In seiner Ode In einer tödlichen Kranckheit setzte sich Gryphius mit diesem Schicksalsschlag auseinander: Was kann wo einer nennen / Aus aller Jammer Heer / daß ich nicht werde kennen/ …eh mich das vierdte Jahr Der vierte Winter fand/ lag dieser auf der Bahr Den ich ihm schuldig bin/ und diß mein müdes Leben; Er fiel durch Gift/ das ihm ein falscher Freud gegeben/Der offt vor seinem Muth und hohen Geist erblast…
Die Mutter heiratet ein gutes Jahr später den evangelischen Magister Michael Eder. Dieser musste nun die Zeit der Zwangsrekatholisierung und später die Ausweisung aus der Stadt - gemeinsam mit all den Gläubigen, die sich weiterhin zu ihrem lutherischen Glauben bekannten - erfahren. Die Mutter erlebte dieses nicht mehr, denn sie war bereits ein halbes Jahr zuvor am 21.3.1628 an der Schwindsucht gestorben. Die katholische Obrigkeit verfügte nun, dass alle die Stadt verlassenden Protestanten ihre Kinder (die Söhne unter fünfzehn und die Töchter unter dreizehn) mit dem ihnen zustehenden Vermögen zurücklassen mussten. Erst am Jahresende konnte der Stiefvater Eder ihn nach Driebitz nachholen. Von nun an begann für Andreas Gryphius ein völlig unstetes Leben, das in diesem Zusammenhang nur stichpunktartig angerissen werden kann. Aber wir können festhalten,
das seine Persönlichkeit in den ersten 18 Lebensjahren – neben allen individuellen Schicksalsschlägen – besonders von den konfessionellen Auseinandersetzungen, die eine kontinuierliche Ausbildung unmöglich gemacht hatten, in Schlesien geprägt worden sind. Diese damals gesammelten grausamen Erfahrungen bestimmten nun sein weiteres Leben und Wirken.
Es ist alles eitel
Du siehst, wohin du siehst, nur eitelkeit auf erden.
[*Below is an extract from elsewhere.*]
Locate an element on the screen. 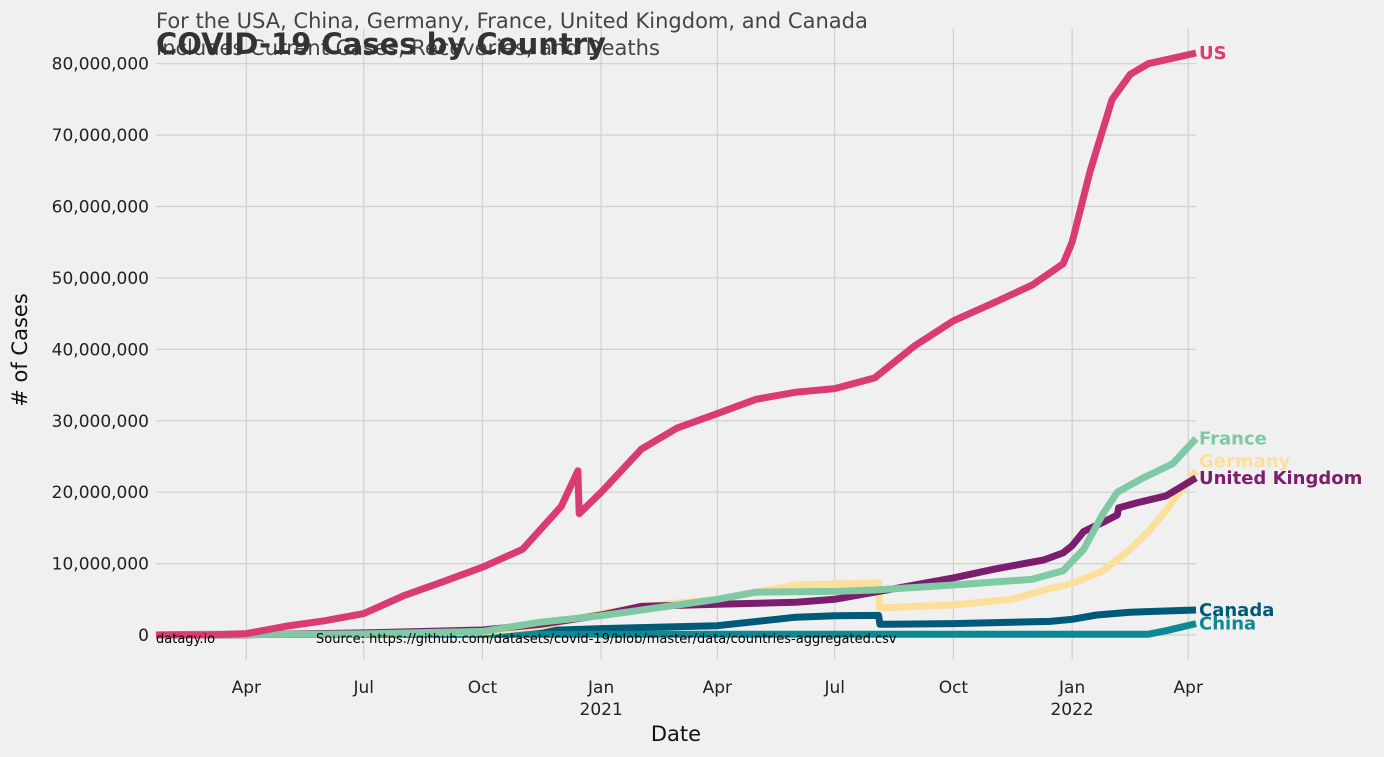 Image resolution: width=1384 pixels, height=757 pixels. y-axis-label: # of Cases is located at coordinates (20, 350).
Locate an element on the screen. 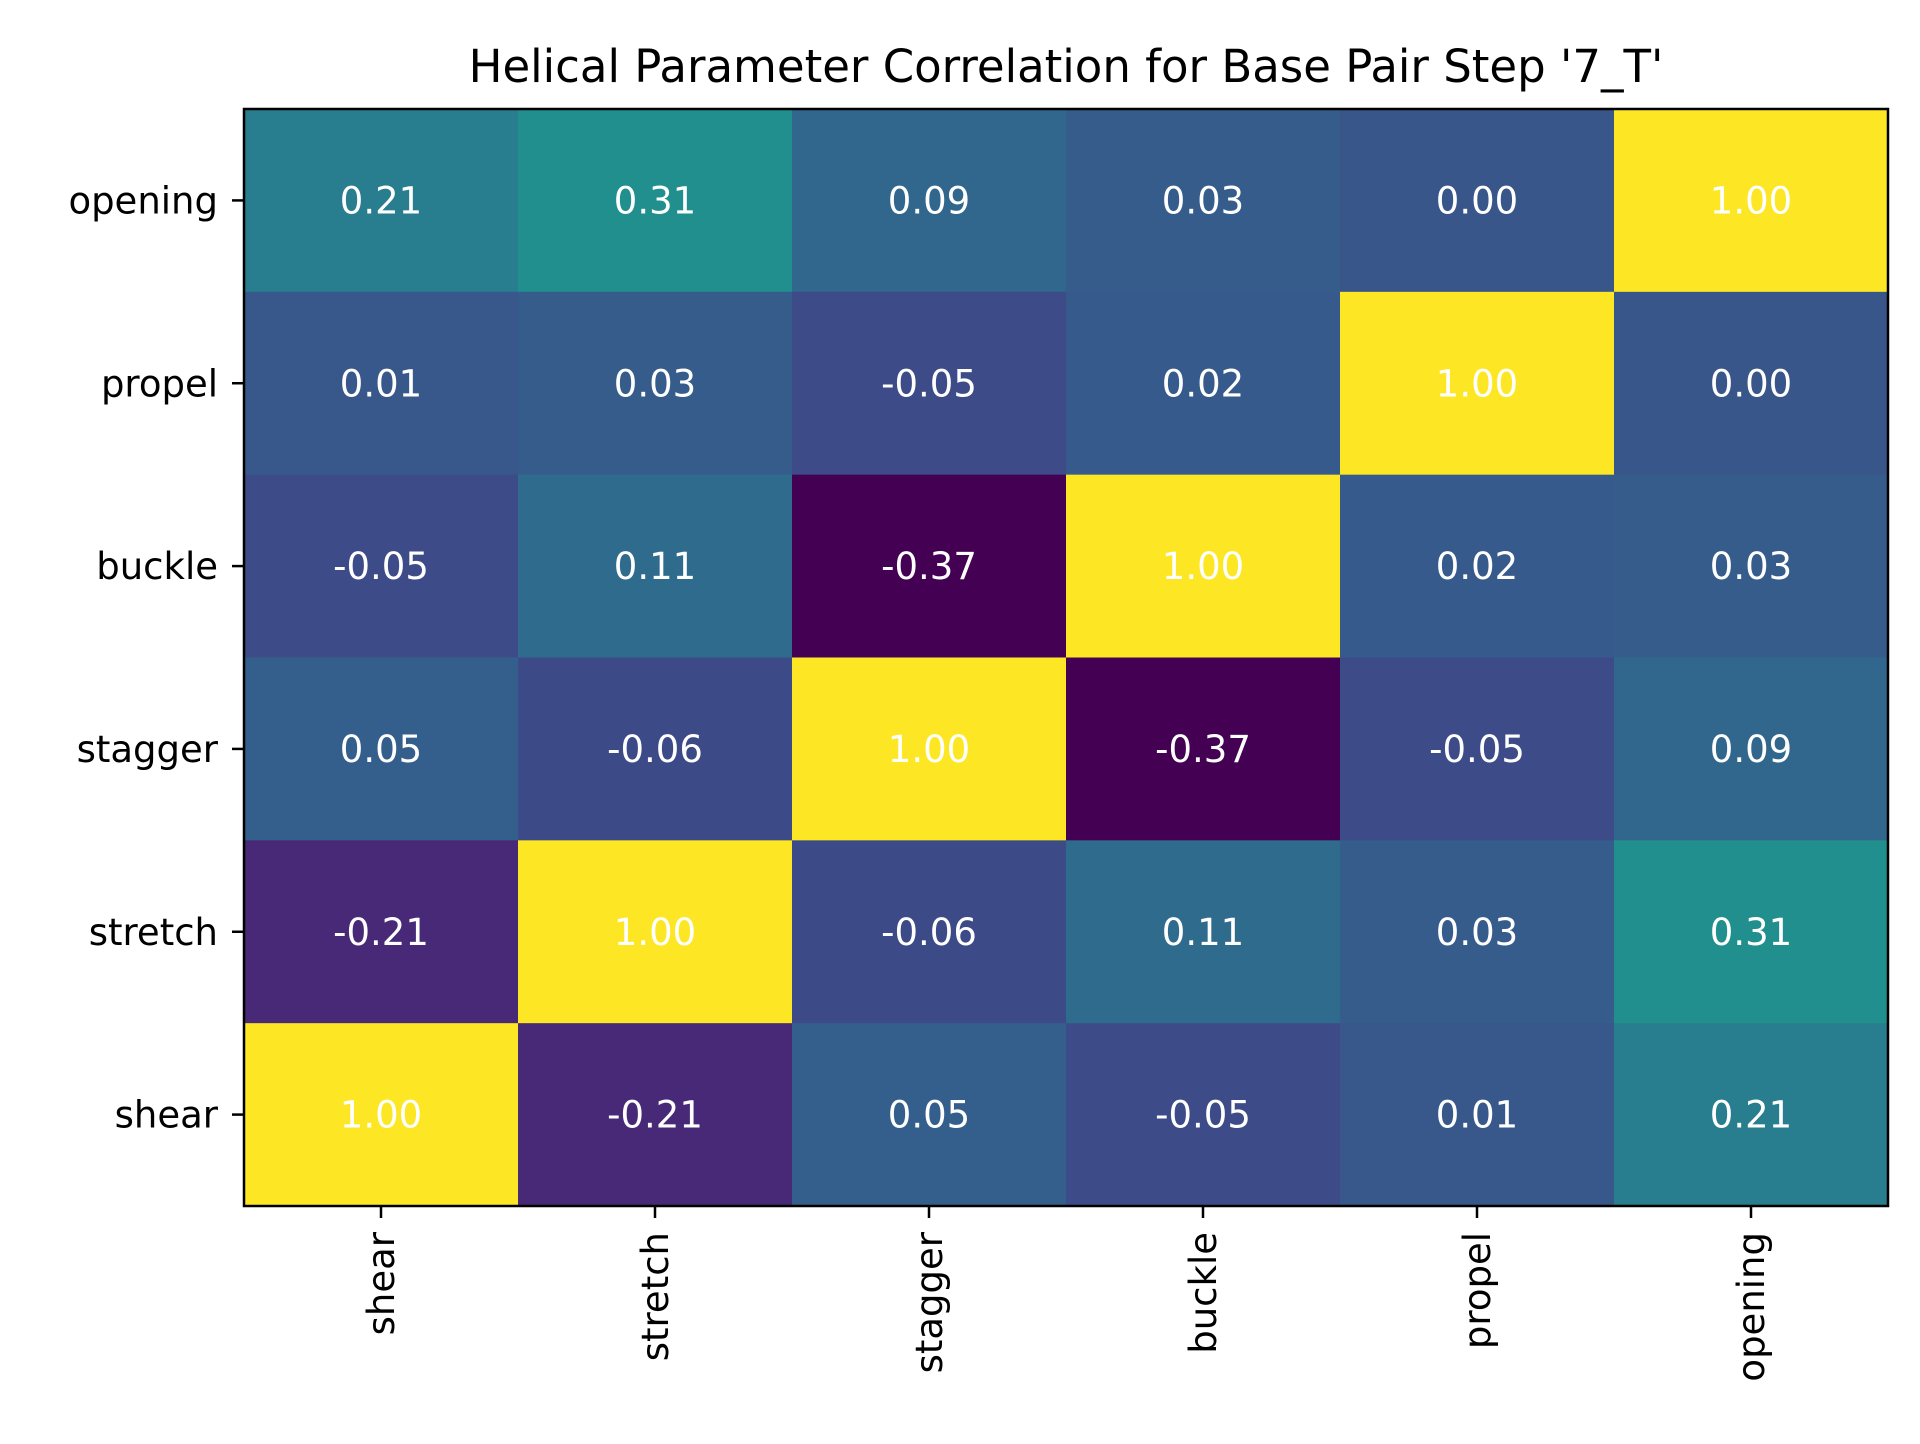  x-tick-label: stretch is located at coordinates (656, 1296).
Was dieser heute baut, reißt jener morgen ein;
Wo ietzundt städte stehn, wird eine wiese seyn,
Auf der ein schäfers-kind wird spielen mit den herden;
Was ietzundt prächtig blüht, sol bald zutreten werden;
Was ietzt so pocht und trotzt, ist morgen asch und bein;
Nichts ist, das ewig sey, kein ertz, kein marmorstein.
letzt lacht das glück uns an, bald donnern die beschwerden.
Der hohen thaten ruhm muss wie ein traum vergehn.
Soll denn das spiel der zeit, der leichte mensch bestehn?
Ach, was ist alles diß, was wir vor köstlich achten,
Als schlechte nichtigkeit, als schatten, staub und wind,
Als eine wiesen-blum, die man nicht wieder find't!